Jesse Nebling is a senior engineer and operator on an internal Red Team for a Big 4 firm, a guitarist of cult classic band Free Parking!, and an electronic music producer (@bashexplode) based out of Seattle. Jesse was a consultant for over 7 years that has done penetration tests and full scope red team operations for businesses in a ton of industry sectors including quite a few Fortune 100 businesses. Now that he is helping build out a new Red Team, he is refining and developing awesome new tactics and tools for all steps of the killchain.

  • Purple Haze: The SpearPhishing Experience
  • Skydiving
Karl Koscher

Karl Koscher is a research scientist working at the University of Washington where he specializes in wireless and embedded systems security. Previously, he was a postdoctoral scholar working with Stefan Savage at UC San Diego. He received his Ph.D. from the University of Washington in 2014, where he was advised by Tadayoshi Kohno.

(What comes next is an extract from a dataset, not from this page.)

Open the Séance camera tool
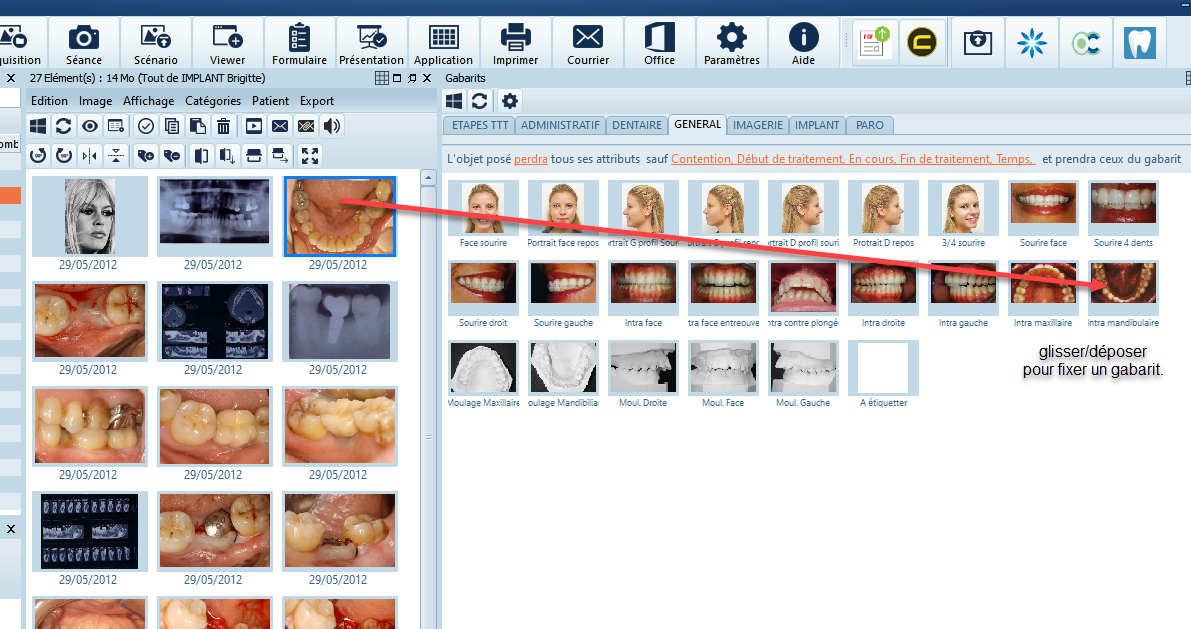Viewport: 1191px width, 629px height. (x=84, y=44)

  • Enabling HTTPS for home network devices
  • Micro Brewery Boat
Kashish Mittal

Kashish Mittal is a Security Researcher and Engineer. He currently is the Head of Security at MileIQ, a Microsoft startup. He has worked for companies such as Elevate Security, Duo Security, Bank of America, Deutsche Bank etc. By choice, he is an ethical hacker and an addicted CTF player. He is a member of PPP (CMU's elite CTF group). Prior to joining Duo, he did Security Research at Cylab, Pittsburgh. He has a BS and a MS from Carnegie Mellon University with a focus on Security. He is passionate about delivering Security awareness and training for employees, college students and high schoolers etc. He has been invited to presented his research and work at various national and International Security conferences.

  • Sea World
Kate Temkin & Mikaela Szekely

Kate Temkin leads the software development team at Great Scott Gadgets. Kate is a seasoned USB researcher, and maintains a variety of open-source hardware and software tools, including FaceDancer and GreatFET, and has discovered a number of well-known USB vulnerabilities– including CVE-2018-6242, which famously allowed full exploitation of the Nintendo Switch. When not researching hardware security herself, her passions include making hardware and reverse engineering more accessible to everyone who wants to learn.

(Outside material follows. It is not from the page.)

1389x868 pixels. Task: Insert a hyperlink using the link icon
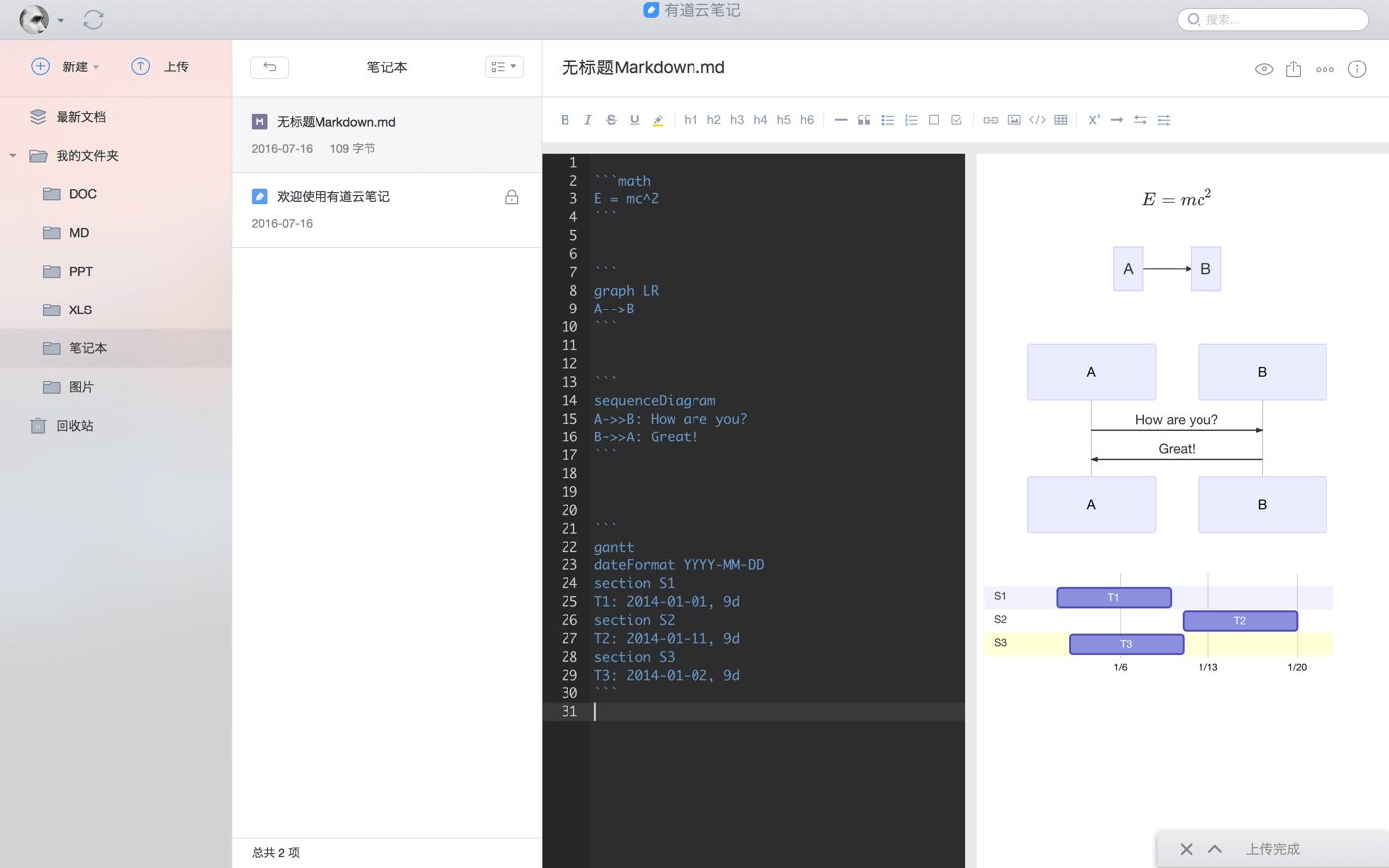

Kate has given talks at venues including the CCC,, ShmooCon, ToorCon, TROOPERS, and many more-- including appearances as a keynote speaker. She also has authored full curricula for several university-level engineering courses, and routinely gives trainings on USB security.

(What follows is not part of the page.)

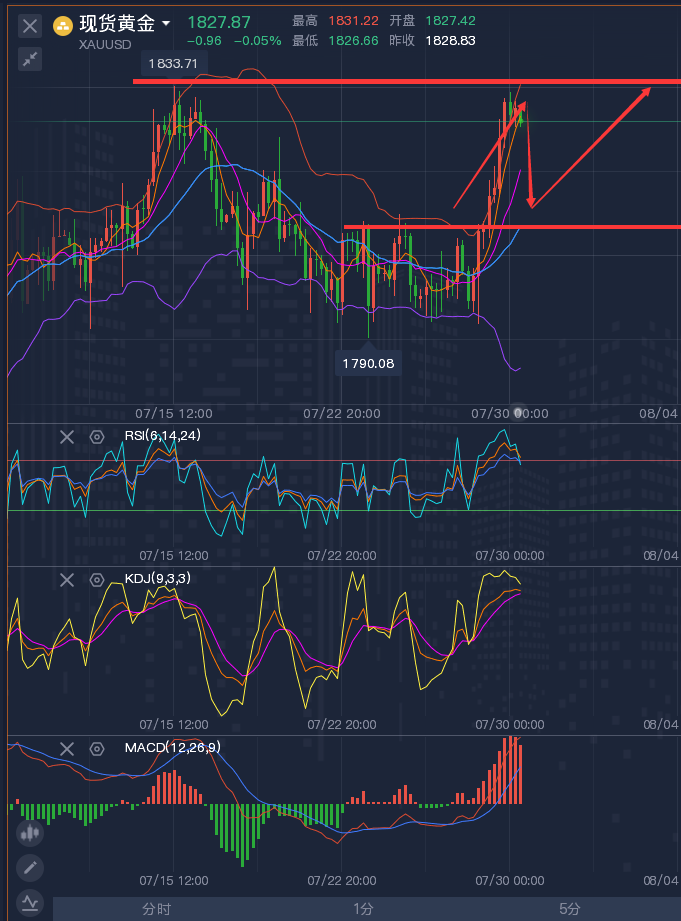Click the 1833.71 high price label
This screenshot has width=681, height=921.
[x=173, y=63]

Mikaela Szekely is an open-source software and hardware enthusiast with a long-standing interest in USB, embedded systems, and the (ab)use of arbitrary code execution vulnerabilities on video game consoles. At the confluence of these interests, she maintains “fusée-launcher”, an open-source USB exploit tool and firmware loader for the Nintendo Switch. When not maintaining her own tools, Mikaela contributes to a variety of open-source projects, makes truly terrible puns, and hones her computer science skills in scenic Colorado.

  • Hacking Even More USB with USB-Tools
Kirsten Sireci Renner

I started my career briefly in software development right out of high school, then went into IT, standing-up and managing help-desks.
I have been technical recruiting for nearly two decades and am now the Director of Recruiting at a thousand person advanced analytics and cyber security company specializing in defense and enablement products and services.
In our community I am possibly best known for being the co-organizer of the Car Hacking Village since its inception, and as a volunteer across many cons including speaking engagements at Shmoocon and Derbycon and many BSides nationwide.
My passion and reputation is for helping people whenever I can.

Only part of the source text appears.